Recommendations from the Young Leaders

-A strong deepening sense of cooperation is needed by all the states in order to tackle the conflict for a peaceful South China Sea.

-Perspectives from countries and international bodies having an interest in the South China Sea should be welcomed in related and relevant platforms.

-Pending to the progressive disputes settlement, the conflict prevention mechanism and preventive diplomacy shall be prioritised to promote peace and order at sea.

-In finalizing the framework of the Code of Conduct, consideration needs to be paid to aspects such as inclusiveness, the designated dispute resolution mechanisms and enforcement mechanisms.

-States should avoid the misuse of terminology and the misinterpretation of history and international law related to the South China Sea issue.

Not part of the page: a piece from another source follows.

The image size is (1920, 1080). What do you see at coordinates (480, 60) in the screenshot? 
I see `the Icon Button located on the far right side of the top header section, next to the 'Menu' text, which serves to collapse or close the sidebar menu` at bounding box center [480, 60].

-Competing claims over historical facts cannot reach the desired solution for all parties because the disputes are deeply complex with strategic and national interests in terms of security, politics, trade, economic, and natural resources. Therefore, paying more consideration to the motives and interests behind the claims is better in handling the disputes.

-ASEAN needs to navigate its way through the competition of powers to retain its centrality in international issues.

-ASEAN should maintain its own selective, tactful approach when cooperating with outside partners to uphold unity and centrality.

-While the legal instrument is important in reaching disputes settlement, it is equally important for the ASEAN to look into other future-proofing issues such as marine environmental protection, climate change and sustainable international trade.

-Multinational cooperation among the involved states and regional forums on maritime and scientific cooperation should be focused on in order to create a peaceful and conducive environment for collaboration and economic recovery.

-Sufficient attention needs to be paid to non-traditional topics in the South China Sea, including natural resource management, maritime domain awareness, and management of data.

-The younger generations need to actively engage in and take charge of existing international issues.